Over the years, social media adoption has significantly increased, with 7 in 10 people using it in the United States. Even with a limited friends list, we have reached a point of information overload.

Facebook stores about 300 Petabytes of data and generates about 4TB per day, as of 2014. Those numbers, unless optimizations have been made, must have increased over the course of six years.

In this scene from Silicon Valley, a team of people is manually creating accounts for a startup to inflate its value. The same thing is happening all over the Internet.


Posting on social media is often like letting go of a note in a windstorm.

Who knows where that message goes and if your intended recipients received it. If you’re looking for meaning in that, you’re likely to get whisked away like the note.

Purpose

Why do we use social media?

It isn’t easy to explain, but in sum, people generally post from some emotional position that seeks a response.

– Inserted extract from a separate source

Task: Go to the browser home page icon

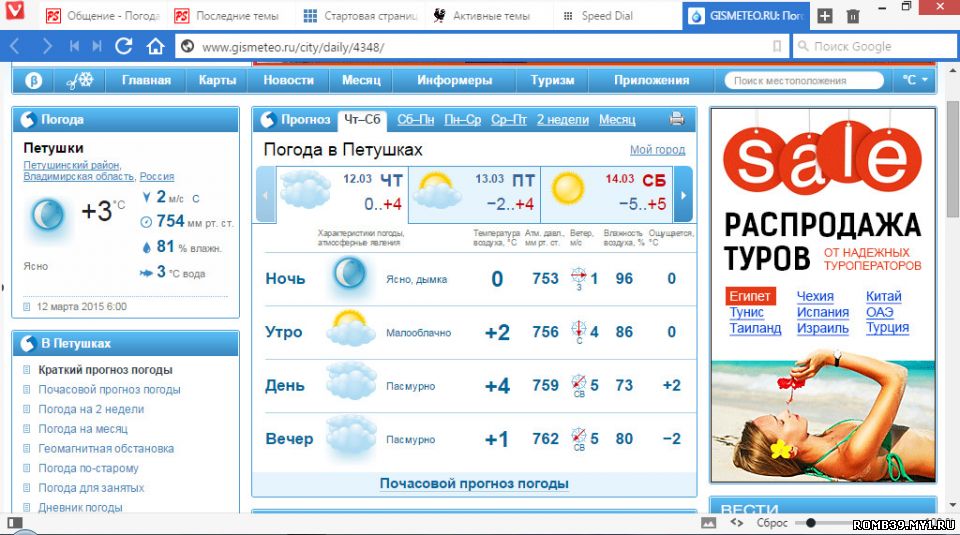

Most people love to be loved, and likes from a friend feel like love. We like it when people agree with us and enjoy what we enjoy. We have an inherent need for social connection as one of the most social species on the planet. Our health suffers if we don’t have the right amount of social connection; therefore, many people connect on social media.

Social media serves a purpose beyond distraction. It fills a void that would otherwise be filled with loneliness.

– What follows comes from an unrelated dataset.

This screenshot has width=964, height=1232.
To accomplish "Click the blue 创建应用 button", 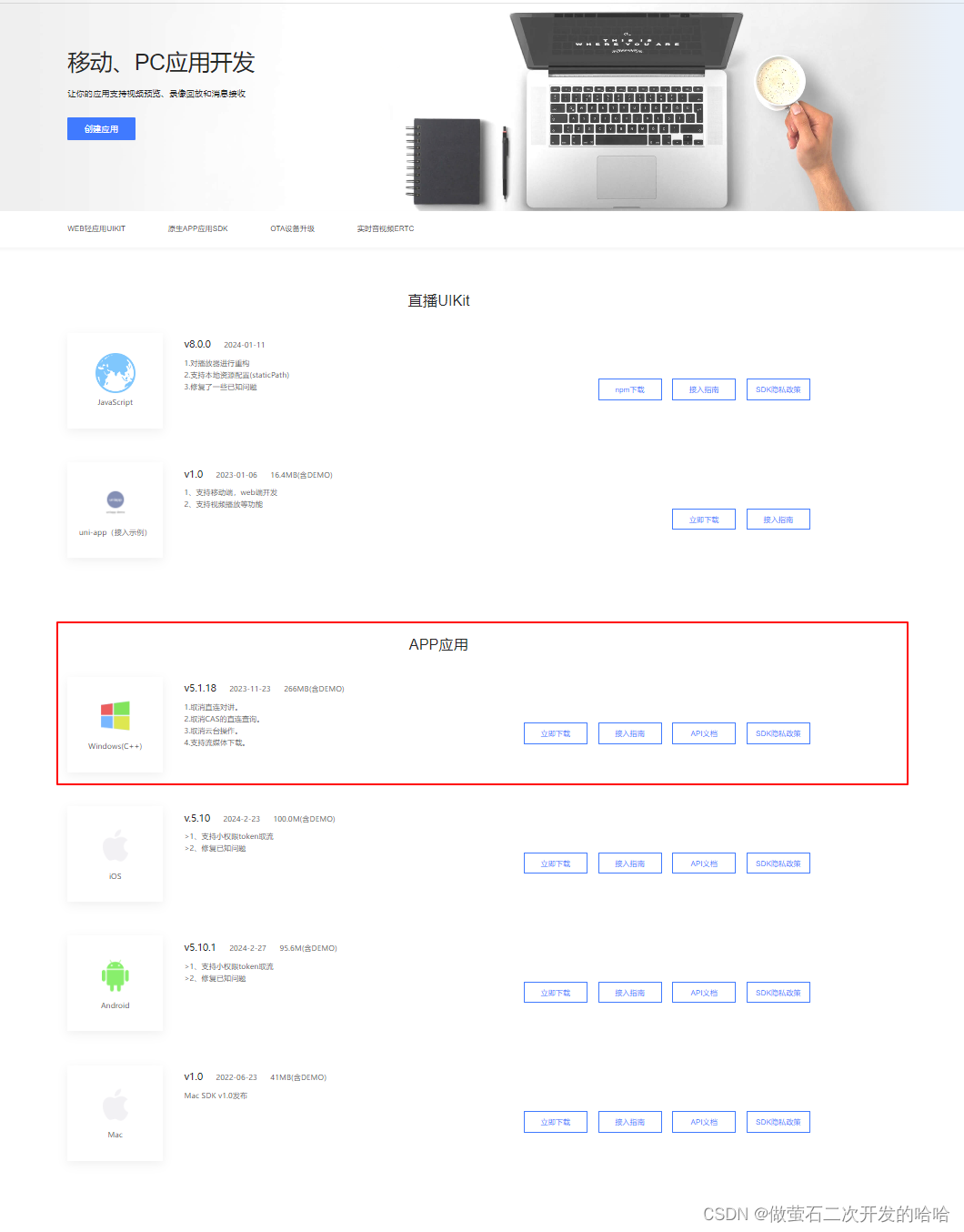I will [x=101, y=129].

Beyond the purpose of the individual socialite, it serves a need for businesses to sell you stuff. If you talk to Facebook investors, Facebook’s primary purpose is to sell your data to businesses. Facebook started as a digital and real-time yearbook based on Zuckerberg called Facemash and other Harvard students’ ideas. It has grown into a behemoth with more power than you can shake a pixel at.

Facebook has a lot of features, so the purpose for using Facebook varies between users. Some use it to buy, sell, and trade merchandise and others use it to create hate groups. It has a myriad of uses, but according to Mark Zuckerberg its purpose is to connect people.

Connections

Historically connection has always been a wondrous concept. The first time I made a video call on the Internet, it was no less than amazing. It wasn’t because of the technology; it was because of the connection. It was the limitlessness that it represented and the vast potential of connecting with people across the world. I felt the same sense of wonder when I made my first phone call.

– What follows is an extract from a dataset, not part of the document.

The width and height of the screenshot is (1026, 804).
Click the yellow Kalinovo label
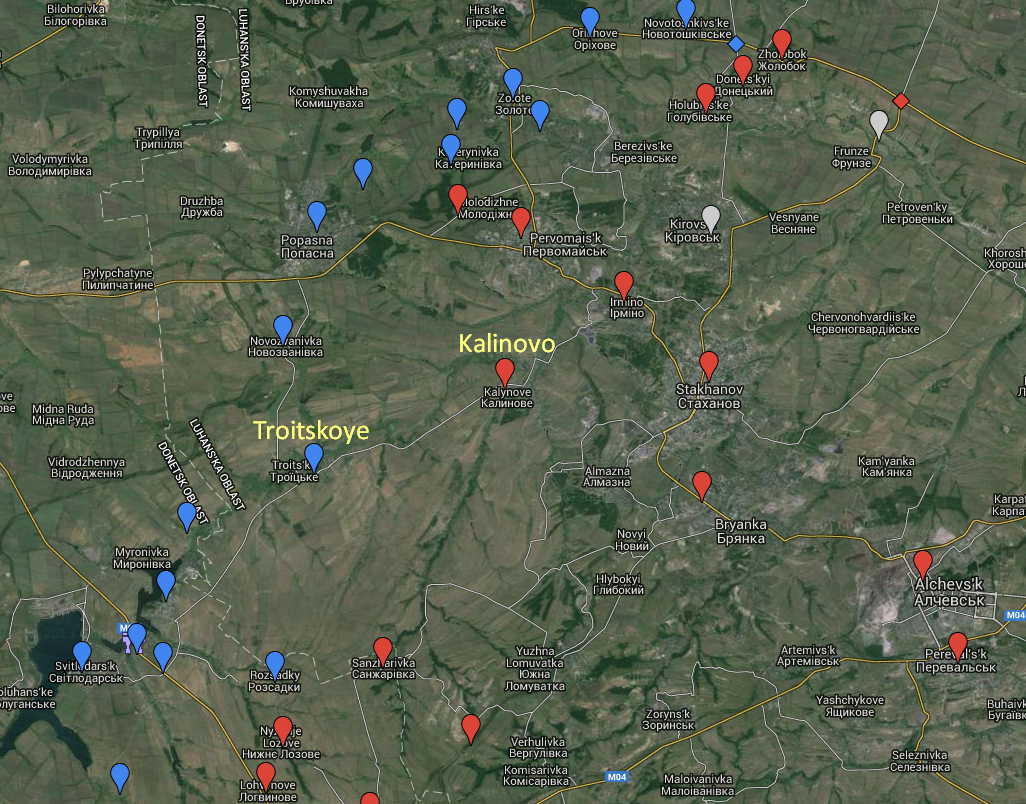[x=506, y=343]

Businesses have swallowed the Internet and the telephone networks whole. We block automatic calls and scammers that want to steal our social security money. We block ads in hopes of reclaiming our Internet experience, and businesses block our ad blockers so they can force you to read their ads.

All of this is not to say that social media is evil. Social media, at its best, is love. It is a longstanding connection with friends and family. It is the joy of a picture of our friend’s new baby and a graduation cap thrown in the air. It’s is something to be connected even if for a moment when you click a like button.

I hope that the future of social media is no longer tied up in for-profit corporations. I hope we find ways to decentralize social media platforms and find more meaning in our interactions. It won’t be easy to wrestle control of these platforms from The Man ™️. We’ll need to fight for our right to connect without the noise.

As Rage Against the Machine famously said…

Let’s take the power back!


People are trying to take the power back, and I’m sure young people today are ready to reset the stage. I am looking forward to a future without centralized social media chock full of ads and distractions and all the other baggage it comes with. Are you?